■ TEXTO PROPORCIONADO
+++++

En
1795 se publicó de forma anónima la obra de Sade Filosofía
en el tocador. La fecha es importante, porque coincide con la
publicación de otra obra crucial para el desarrollo filosófico de
la Ilustración: La educación estética del hombre, de
Schiller. En su libro, el Marqués de Sade nos cuenta la historia de
una joven, Eugenia, instruida por Dolmancé en los dolorosos placeres del BDSM y en los principios de una filosofía materialista cuyo
fundamento es la idea de que los instintos -recibidos de la
naturaleza- no pueden verse reprimidos por preceptos morales. Ambas
obras, la de Sade y la de Schiller, constituyen -vistas desde lejos-
dos formas de reivindicación de la naturaleza en el hombre: Sade, a
través de la desinhibición sexual y el cuestionamiento materialista
de la moral tradicional; Schiller, a través de la reconciliación
entre la libertad y la naturaleza en la obra de arte. Ambos
comprenden que no hay liberación, que no es posible la
emancipación, si la naturaleza no recupera su papel en la vida del
hombre: un papel que le ha sido arrebatado por la cultura, la
razón y la moral.
Viene
todo esto al caso de que, desde el año 2015, no dejo de encontrarme
en las redes sociales con intentos de boicot -a veces simples memes-
vinculando la historia de E. L. James (Cincuenta sombras de Grey)
al machismo, el heteropatriarcado y la violencia de género. La
suerte en este caso es que la autora del libro sea una mujer; porque,
de lo contrario, se añadiría a la polémica la responsabilidad del
hombre en la propagación de estereotipos falocéntricos. Por lo
demás, algo parecido ocurrió hace años con la polémica en
Alemania con el Tribunal Constitucional: la izquierda feminista ponía
en cuestión su legitimidad con el argumento de que todos sus
miembros eran hombres. Cuando las leyes igualitarias equilibraron los
sexos, el argumento pasó a ser el de la alienación femenina y el
problema del machismo en las mujeres. Porque aquí se funciona igual
que en el comunismo o en el nacionalismo, y el hecho no es casual: el
pueblo alienado es enemigo del verdadero pueblo, igual que son
enemigas de la liberación de la mujer las mujeres que se empeñan en
no ser liberadas. Ay.

+++++

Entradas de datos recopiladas
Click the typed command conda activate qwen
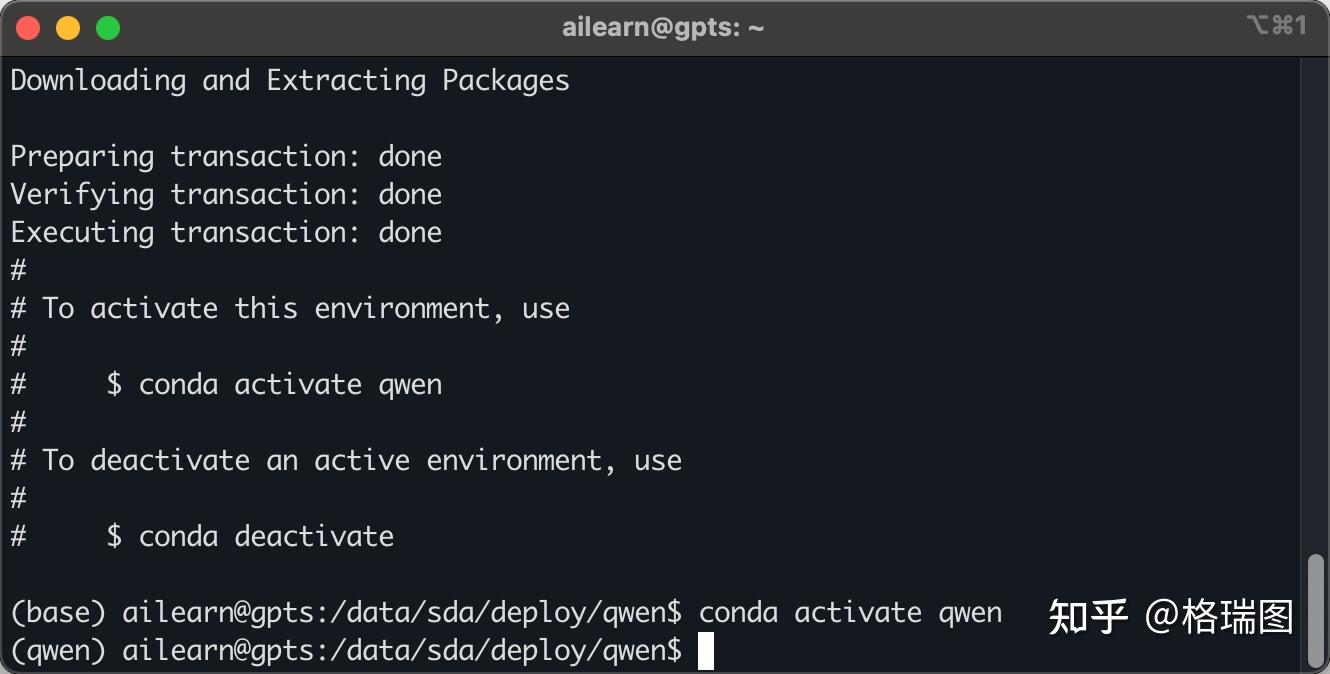This screenshot has height=674, width=1330. pos(850,612)
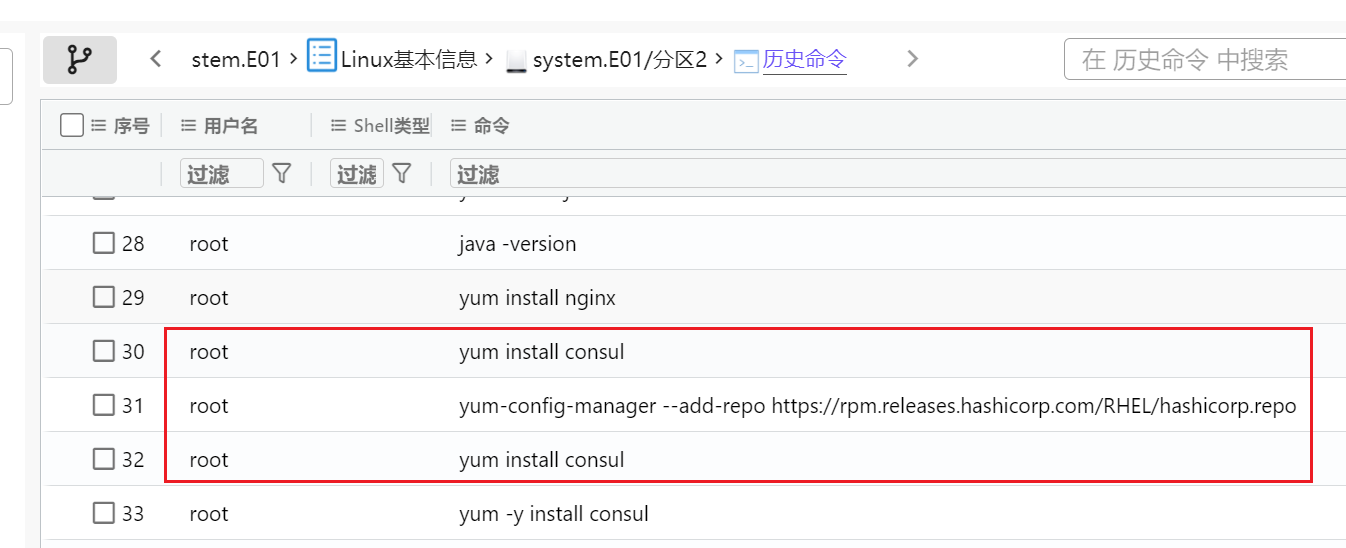Screen dimensions: 1346x548
Task: Click the 在 历史命令 中搜索 search box
Action: click(1205, 60)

+++++

■ INSTRUCCIONES
1. Cambia "Alemania" por "Austria" en el fragmento del texto que va desde "al machismo, el" hasta "ser liberadas. Ay.", ambos incluidos, y escribe el fragmento resultante.
2. Enumera todos los títulos de obras que se citan en el texto.
Los registros no guardan ninguna relación con el texto.

■ RESPUESTAS ESPERADAS
1.
al machismo, el heteropatriarcado y la violencia de género. La
suerte en este caso es que la autora del libro sea una mujer; porque,
de lo contrario, se añadiría a la polémica la responsabilidad del
hombre en la propagación de estereotipos falocéntricos. Por lo
demás, algo parecido ocurrió hace años con la polémica en
Austria con el Tribunal Constitucional: la izquierda feminista ponía
en cuestión su legitimidad con el argumento de que todos sus
miembros eran hombres. Cuando las leyes igualitarias equilibraron los
sexos, el argumento pasó a ser el de la alienación femenina y el
problema del machismo en las mujeres. Porque aquí se funciona igual
que en el comunismo o en el nacionalismo, y el hecho no es casual: el
pueblo alienado es enemigo del verdadero pueblo, igual que son
enemigas de la liberación de la mujer las mujeres que se empeñan en
no ser liberadas. Ay.

2. Filosofía en el tocador; La educación estética del hombre; Cincuenta sombras de Grey.